Un calciatore nigeriano si trova in Vietnam per giocare in una squadra professionistica ma, causa infortunio a una gamba, viene scaricato dal club. La reazione non è il ritorno in Nigeria, tantomeno la ricerca di un lavoro in Vietnam; la reazione è il tentativo di creazione di un’utopia, di trovare rifugio nell’impossibile.
Insieme a quattro donne di mezz’età (tendenti all’anzianità) del posto, si rinchiude in una casa che diventa una sorta di comune: i cinque girano costantemente nudi, provvedono autonomamente al proprio sostentamento, consumano di tanto in tanto l’amore carnale, si divertono con passatempi bambineschi (e quindi profondamente sinceri). Ma questo mondo non è adatto alle utopie e l’esperienza è destinata al fallimento.

Bao Le prende la strada impervia dello slow cinema, tenta di incrociare Tsai Ming-liang con Pedro Costa, senza la pienezza estetica del primo e senza la radicalità politica del secondo, senza il loro coraggio nel far perdurare le inquadrature sino a farle implodere (che il regista vietnamita manchi della completa fiducia nelle proprie immagini? Eppure dovrebbe averla, perché alcune sono magistrali). Insomma, senza le tre qualità che permettono a film così lenti e silenziosi di non risultare noiosi.

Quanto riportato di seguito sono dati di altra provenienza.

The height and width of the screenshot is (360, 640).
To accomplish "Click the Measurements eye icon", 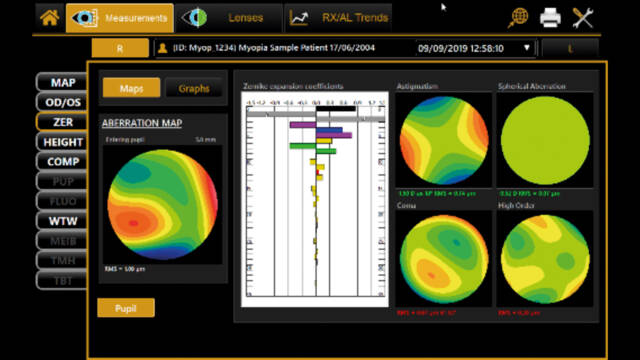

In questo senso la scena del massaggio è emblematica: due corpi nudi che si toccano in una tenzone erotica, esattamente come in Days di Tsai. Ma quest’ultimo dilatava la scena all’infinito, caricandola di un poderoso, ipereccitante afflato sessuale. Bao Le invece la chiude quasi sul nascere, facendola durare solo una trentina di secondi: un coito interrotto. E probabilmente la differenza tra i maestri e l’allievo sta tutta qui.

Stiamo comunque parlando di un esordiente che, è evidente sin dalla prima inquadratura, di idee ne ha e non poche. Gli manca (per ora) la maturità per metterle pienamente a frutto. Ma è di belle speranze.